Passage to read:

====

# MS271 or MS261



## wenger7446

Besides the decompression valve and the starter on the MS 261 can somebody please explain to me the differences between the two saws listed the subject line.

I'm in the market for a chainsaw I don't mind spending the extra money for the Pro saw I just like to know more of the differences.


----------



## wenger7446

Sorry wrong area. Can somebody please move to the gear room?


----------



## TreePointer

Just from the spec sheets, the 261 has more horsepower and less weight than the 271.


----------



## Clyde S. Dale

Never ran a 271, but my 261 (stock) is a great saw.  It can handle a 20" bar although 16" is my preference.  It's easy to maintain and has the HD air filter.  The newest model on the market (261C-M) has the M-tronic feature so no adjusting the carb necessary at all.  IMHO go with the MS261C-M, especially if your budget allows.  Also, since you are looking at the 50cc market, don't discount other brands.  The Husqvarna 550XP is also a great saw.  There are others too if you feel like doing the research.  If you plan on having the saw for a long time, you can't go wrong with a pro model from any other top brands.

Let us know what you decide and of course pics or it never happened.


----------



## Fifelaker

261= Pro grade saw. 271= Homeowner grade saw.


----------



## wenger7446

Fifelaker said:


> 261= Pro grade saw. 271= Homeowner grade saw.



Thanks! I understand the "Pro" vs. "Ranch" labeling differences but I was looking for particular differences. eg: better piston rings, better air filtration, better cooling, etc.


----------



## missedbass

271= mid range/ farm saw, Not homeowner. If money is not a concern, spend $160 more and get a 261. However a 271 will be all you will ever need.


----------



## Sealcove

wenger7446 said:


> Thanks! I understand the "Pro" vs. "Ranch" labeling differences but I was looking for particular differences. eg: better piston rings, better air filtration, better cooling, etc.



Typically more metal in the build, more durability and an improved power to weight ratio. We have a few 260's at work and I also own one; all have been great saws. I can't comment on the 271.


----------



## missedbass

261- mag case, captive bar nuts, hd filter, adj. oiler.


----------



## Sealcove

Those captive bar nuts sure are icing on the cake. 

On the subject of the MS260, I was in the shop the other day indicating that I had budget to buy a couple more in January.  They let me know that for next year Stihl is changing them over to an electronic ignition like the Husqvarna 550.  I figured it was a matter of time.


----------



## wenger7446

Sealcove said:


> Those captive bar nuts sure are icing on the cake.

====

Raw records:
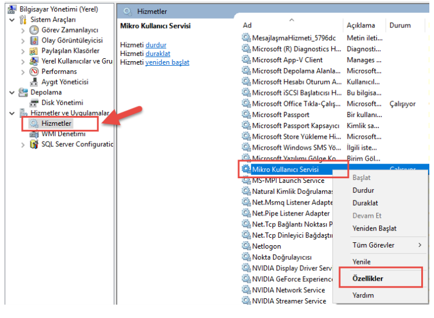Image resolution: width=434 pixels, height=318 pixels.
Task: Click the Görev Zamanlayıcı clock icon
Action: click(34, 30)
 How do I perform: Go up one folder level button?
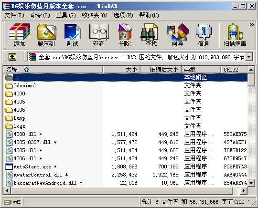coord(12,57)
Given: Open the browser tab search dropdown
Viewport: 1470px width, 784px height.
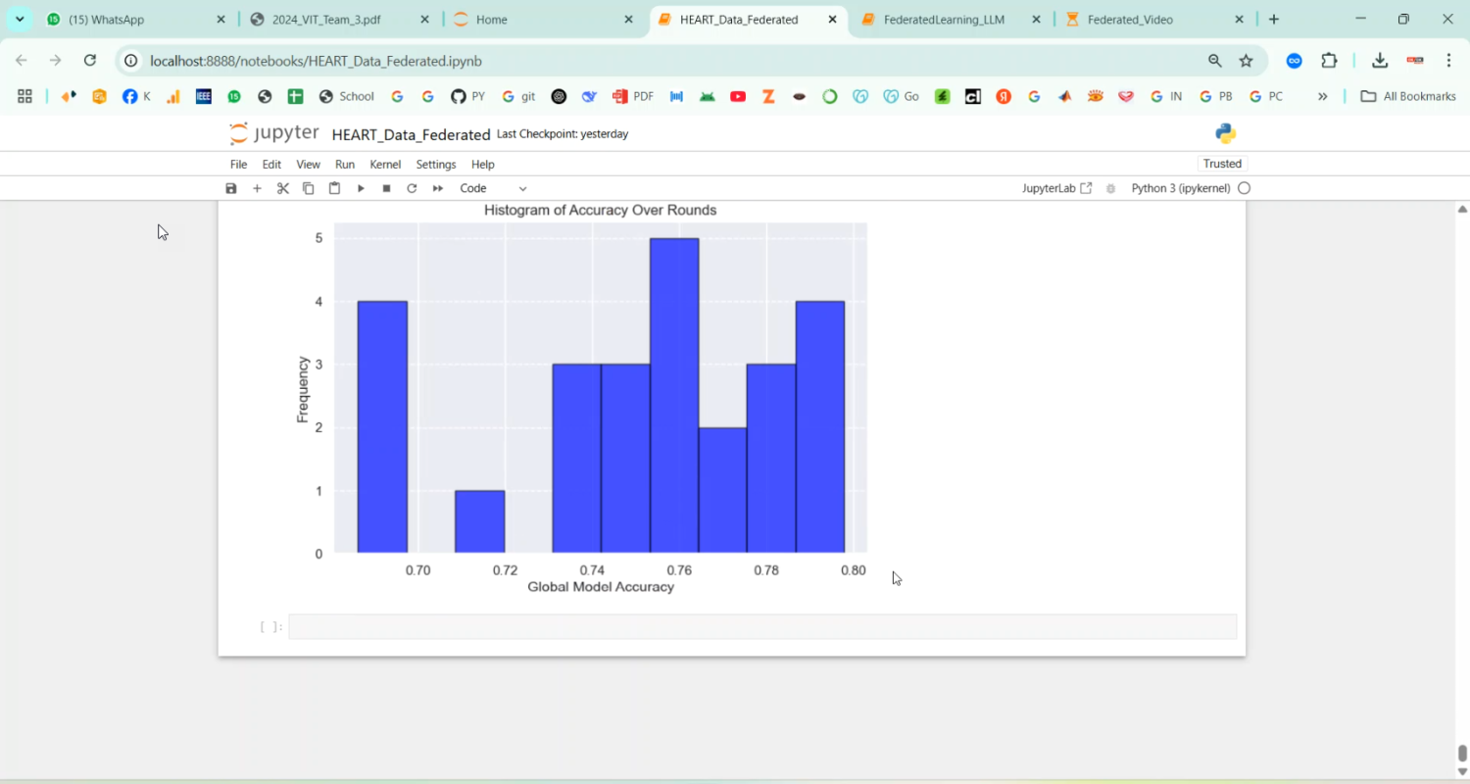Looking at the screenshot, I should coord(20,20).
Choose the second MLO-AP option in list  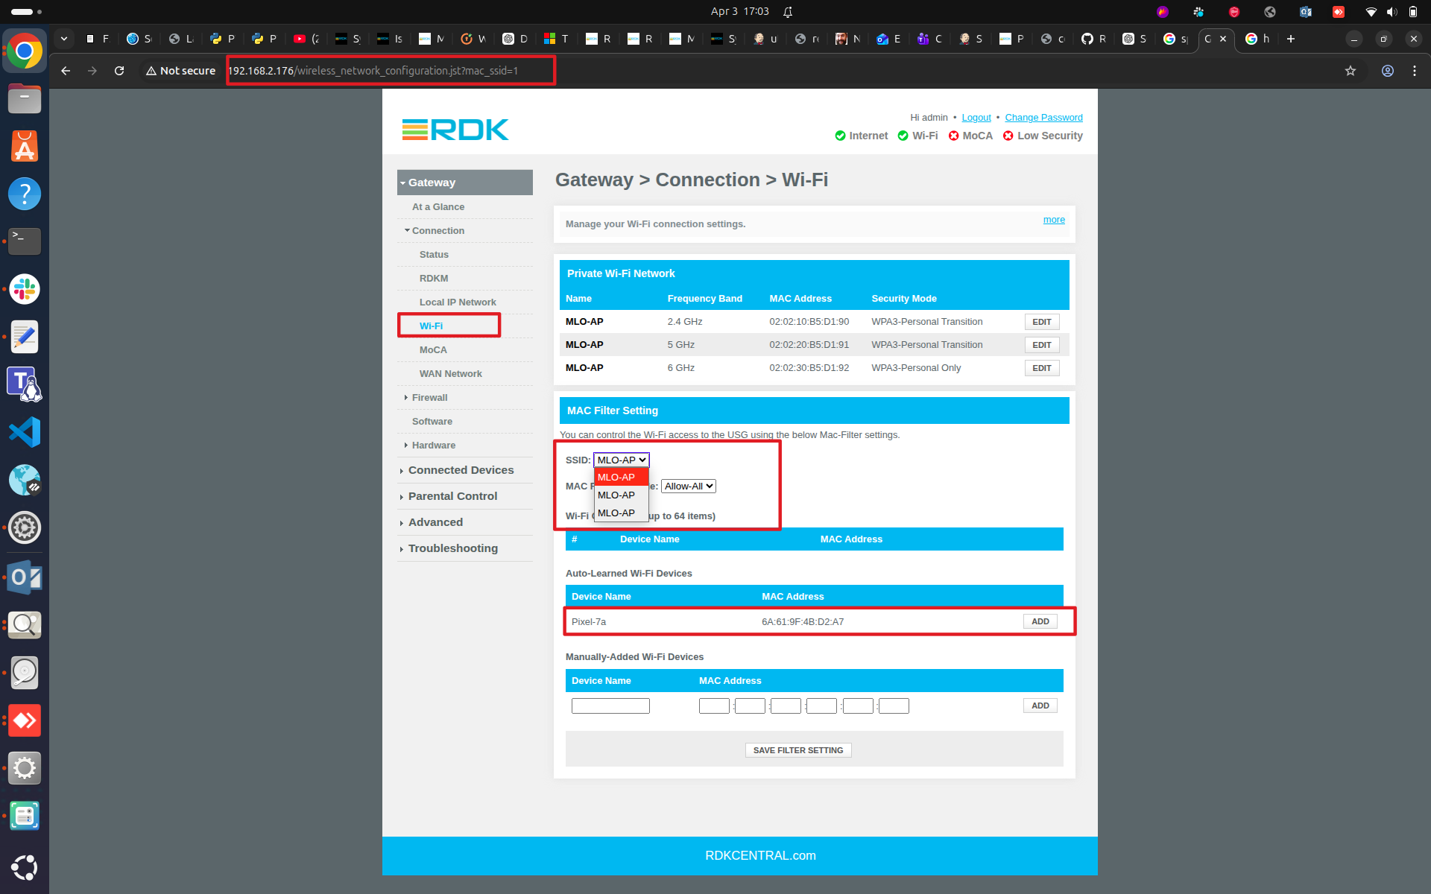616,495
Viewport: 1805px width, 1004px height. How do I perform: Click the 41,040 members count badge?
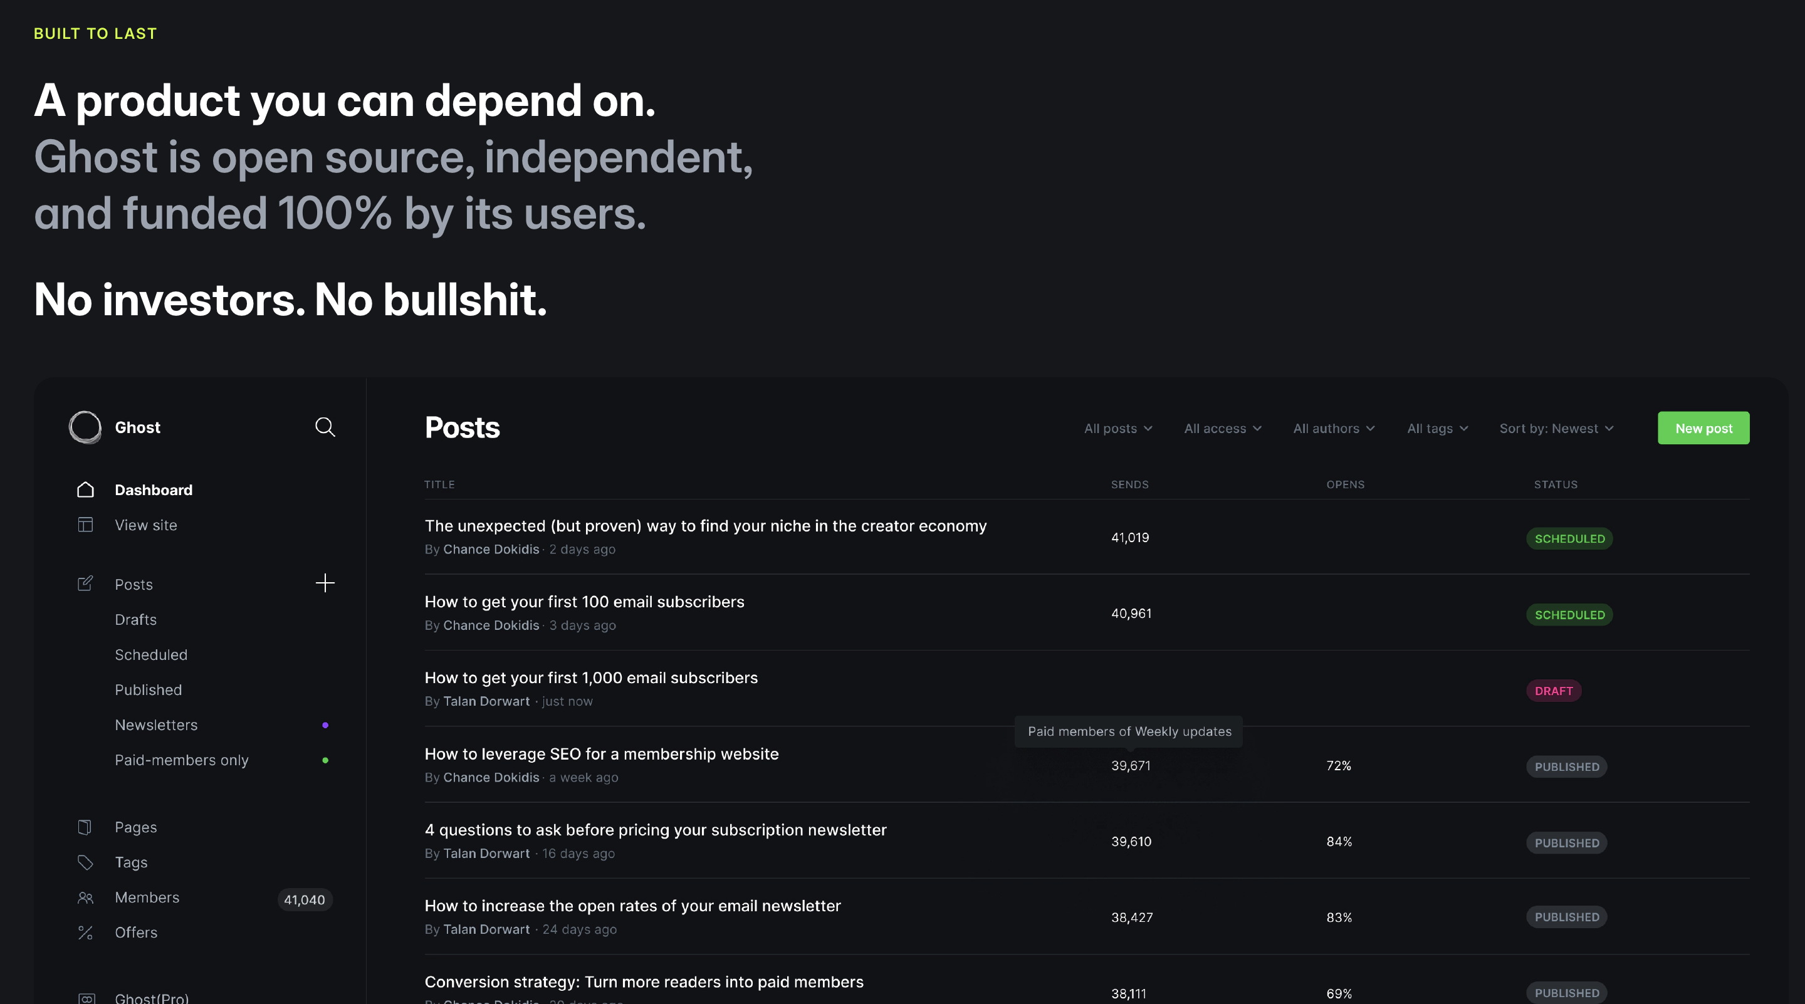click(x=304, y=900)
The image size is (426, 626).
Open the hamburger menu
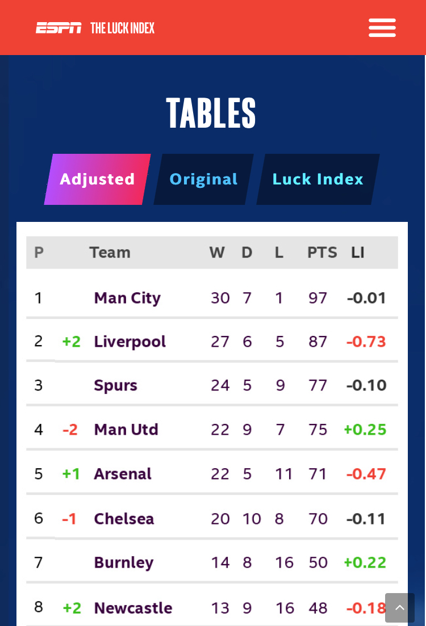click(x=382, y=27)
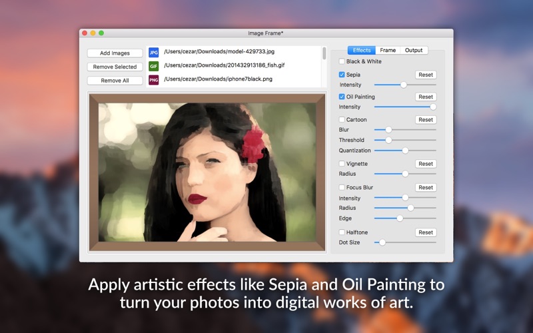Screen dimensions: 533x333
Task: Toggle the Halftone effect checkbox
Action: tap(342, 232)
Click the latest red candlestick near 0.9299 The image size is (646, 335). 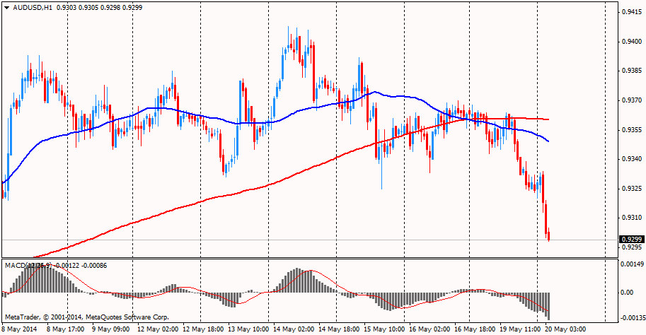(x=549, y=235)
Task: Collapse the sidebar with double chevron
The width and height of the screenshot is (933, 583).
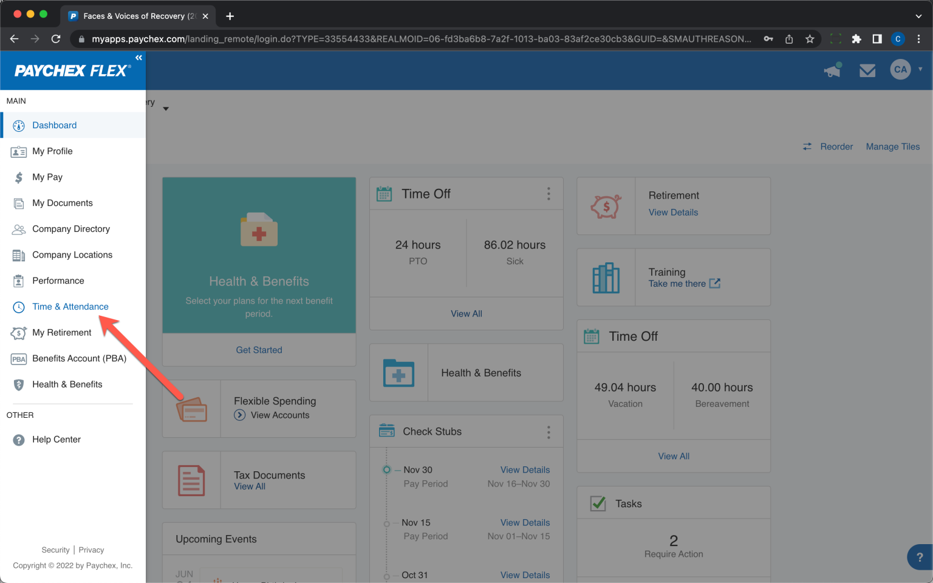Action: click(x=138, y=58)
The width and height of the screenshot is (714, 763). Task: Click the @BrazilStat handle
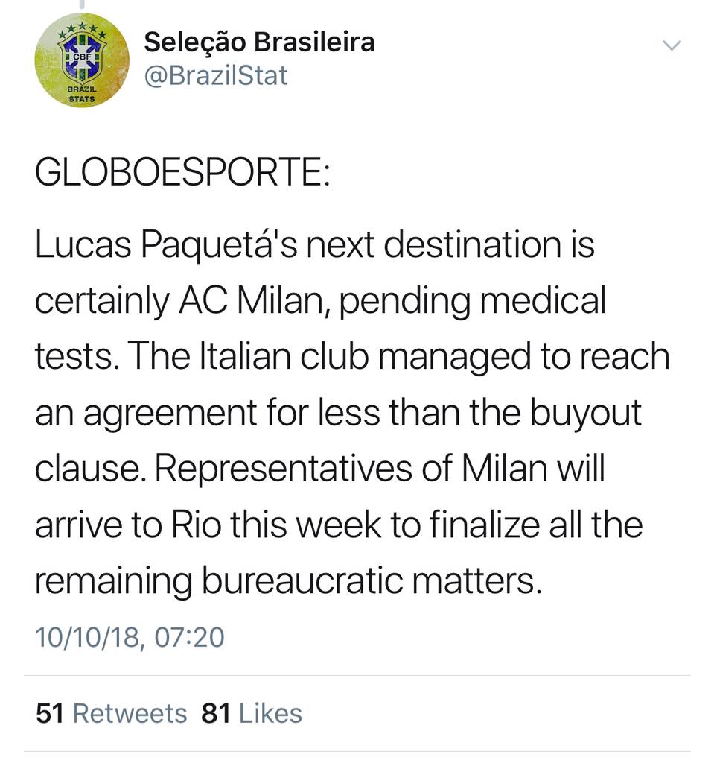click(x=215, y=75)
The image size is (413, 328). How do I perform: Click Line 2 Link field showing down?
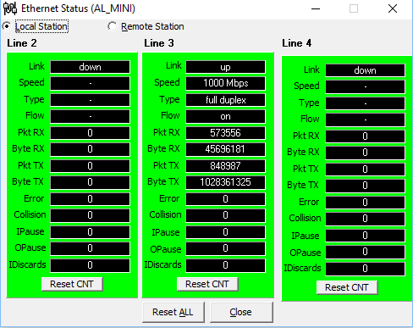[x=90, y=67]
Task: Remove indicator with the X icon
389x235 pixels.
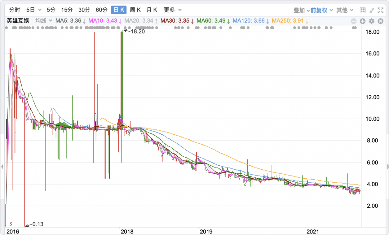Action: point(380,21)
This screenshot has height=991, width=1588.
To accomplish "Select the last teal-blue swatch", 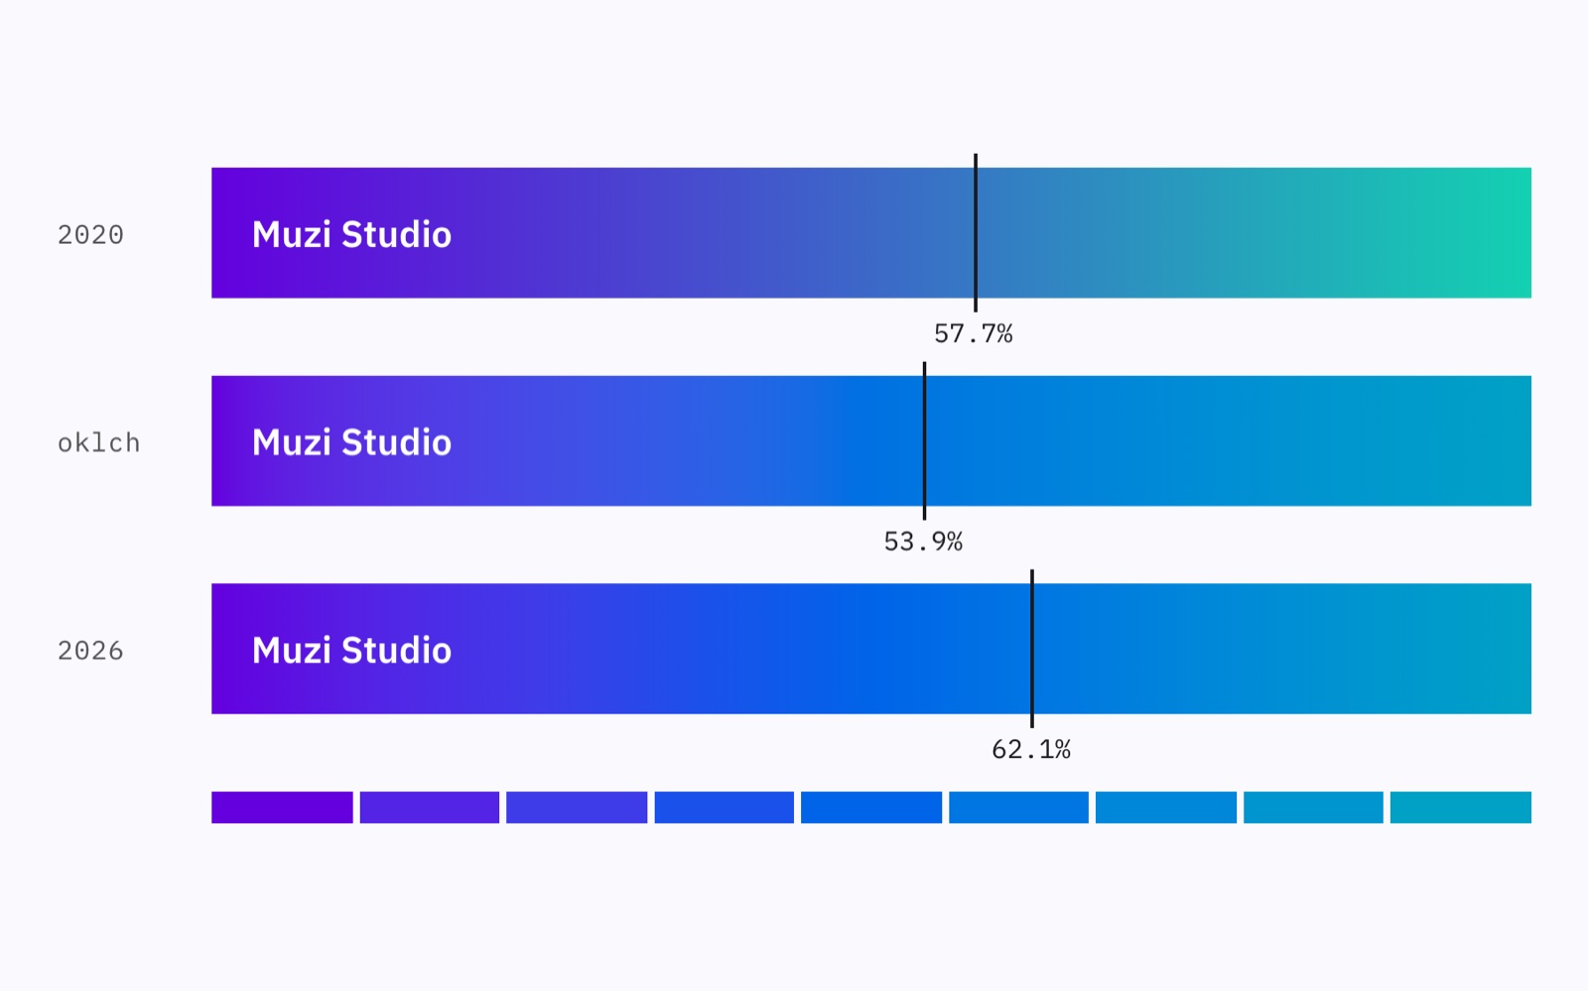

====

Problem requirements:
Continue the forum thread comparing the MS271 and MS261 chainsaws, starting right after its last line.

Right answer:
> 
> On the subject of the MS260, I was in the shop the other day indicating that I had budget to buy a couple more in January.  They let me know that for next year Stihl is changing them over to an electronic ignition like the Husqvarna 550.  I figured it was a matter of time.



Thanks for the great feed back. What are captive bar nuts?


----------



## wenger7446

Clyde S. Dale said:


> Never ran a 271, but my 261 (stock) is a great saw.  It can handle a 20" bar although 16" is my preference.  It's easy to maintain and has the HD air filter.  The newest model on the market (261C-M) has the M-tronic feature so no adjusting the carb necessary at all.  IMHO go with the MS261C-M, especially if your budget allows.  Also, since you are looking at the 50cc market, don't discount other brands.  The Husqvarna 550XP is also a great saw.  There are others too if you feel like doing the research.  If you plan on having the saw for a long time, you can't go wrong with a pro model from any other top brands.
> 
> Let us know what you decide and of course pics or it never happened.



Thanks. This is what I was looking for. I am going to stick with Stihl. I have a great dealer and own several Stihl products and have GREAT luck with them.


----------



## wenger7446

missedbass said:


> 271= mid range/ farm saw, Not homeowner. If money is not a concern, spend $160 more and get a 261. However a 271 will be all you will ever need.



Yeah, I think the extra $160.00 is money well spent.  Thanks for your help.


----------



## Sealcove

wenger7446 said:


> Thanks for the great feed back. What are captive bar nuts?



The bar nuts are fitted into the cover so you cant lose them. Its a simple feature, but having lost them before I was appreciative of it.


----------



## wenger7446

Sealcove said:


> The bar nuts are fitted into the cover so you cant lose them. Its a simple feature, but having lost them before I was appreciative of it.



Good to know. Thanks.


----------



## Clyde S. Dale

wenger7446 said:


> Thanks. This is what I was looking for. I am going to stick with Stihl. I have a great dealer and own several Stihl products and have GREAT luck with them.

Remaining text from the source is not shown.